Short Story Made Long

There was a fairly good system a while back where the Active Army would send some of their soldiers to our camps to help us train and do some evaluations.  These Active Army guys or evaluators would spend days out with us but generally would go back to Motels for the night unless we were at their home stations and they would simple go back to their homes. 

One year we took a good part of the Brigade to Camp Ripley, Minnesota.  The state bird there is the mosquito.   They said that one landed at the airport and one of the fuel handlers put 30 gallons of JP4 in it before it took off.  They could drive you crazy if you didn't have enough DEET in your repellent.

Ripley is a great post for dismounted infantry training and not a bad Artillery post but we should have left the tanks at Fort Riley,  The post there in Minnesota just didn't like tank tread marks in their fields.  That kept them pretty much in fixed areas with established tank positions.  That doesn't even begin to cover the fact that the impact area at Ripley is so small that our tanks could not fire their main guns. 

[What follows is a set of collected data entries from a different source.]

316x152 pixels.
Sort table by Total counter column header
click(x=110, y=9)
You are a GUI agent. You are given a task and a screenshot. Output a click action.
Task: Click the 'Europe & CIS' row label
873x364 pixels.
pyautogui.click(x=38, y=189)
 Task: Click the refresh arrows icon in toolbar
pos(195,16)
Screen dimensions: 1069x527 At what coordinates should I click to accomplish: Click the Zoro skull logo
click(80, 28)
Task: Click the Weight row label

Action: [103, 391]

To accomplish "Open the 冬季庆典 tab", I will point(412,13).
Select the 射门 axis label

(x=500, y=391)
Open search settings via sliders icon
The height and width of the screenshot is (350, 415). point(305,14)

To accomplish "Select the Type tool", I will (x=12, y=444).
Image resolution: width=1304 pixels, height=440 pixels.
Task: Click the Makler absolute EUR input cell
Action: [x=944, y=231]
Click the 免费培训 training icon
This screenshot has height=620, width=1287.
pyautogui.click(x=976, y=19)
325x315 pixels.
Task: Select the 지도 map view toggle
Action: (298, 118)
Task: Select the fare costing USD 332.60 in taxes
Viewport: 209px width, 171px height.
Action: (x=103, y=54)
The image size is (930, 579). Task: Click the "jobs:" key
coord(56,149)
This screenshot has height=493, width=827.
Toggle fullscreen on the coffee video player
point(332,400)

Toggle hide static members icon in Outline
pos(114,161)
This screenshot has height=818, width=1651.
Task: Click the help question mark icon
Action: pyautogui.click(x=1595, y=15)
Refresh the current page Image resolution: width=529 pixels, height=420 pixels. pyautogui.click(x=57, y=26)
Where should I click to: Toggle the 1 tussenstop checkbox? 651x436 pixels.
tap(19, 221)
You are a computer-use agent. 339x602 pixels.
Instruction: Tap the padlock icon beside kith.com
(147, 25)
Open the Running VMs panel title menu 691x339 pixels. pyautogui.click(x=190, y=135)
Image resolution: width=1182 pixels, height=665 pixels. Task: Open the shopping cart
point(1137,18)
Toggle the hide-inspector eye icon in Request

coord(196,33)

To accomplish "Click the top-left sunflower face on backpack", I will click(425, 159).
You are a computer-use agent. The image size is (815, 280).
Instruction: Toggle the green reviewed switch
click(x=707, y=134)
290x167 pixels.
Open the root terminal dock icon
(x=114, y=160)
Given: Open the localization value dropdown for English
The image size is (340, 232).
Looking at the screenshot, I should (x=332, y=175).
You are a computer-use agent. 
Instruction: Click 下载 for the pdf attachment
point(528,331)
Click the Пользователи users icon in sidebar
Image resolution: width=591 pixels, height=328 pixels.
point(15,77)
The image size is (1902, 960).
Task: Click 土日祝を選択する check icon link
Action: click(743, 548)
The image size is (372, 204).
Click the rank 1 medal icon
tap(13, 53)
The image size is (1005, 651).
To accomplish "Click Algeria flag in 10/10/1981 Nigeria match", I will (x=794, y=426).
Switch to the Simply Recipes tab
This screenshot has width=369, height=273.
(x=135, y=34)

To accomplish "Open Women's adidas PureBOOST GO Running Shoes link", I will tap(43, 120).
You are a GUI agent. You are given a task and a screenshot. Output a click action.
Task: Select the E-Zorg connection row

Well, the tanks have a procedure where they get into a firing position and as soon as they fire, they move to an alternate position and get ready to fire.  In the real world, one of the places you don't want to be is behind a tank when they are shooting and moving.  One of the advisors pulled up behind a tank in position and started to get out to see how their training was going.  As it turned out, they fired the simulator on the front of the tank and started to move to a new position.  The jeep the evaluator was driving didn't even make a poor wheel chock and it was smashed flatter than a fliver. 

When the whole thing kind of died down, the investigating officer took a statement from the advisor.  His exact words were, "I honked the horn to stop them but they didn't stop."  Have you ever heard the toy horn on a jeep?  It sounds like what would come out of your mouth if you held your nose and said the word Jeep.  Imagine a tank motor revved up and how little of that sound would get through to the tank crew members. 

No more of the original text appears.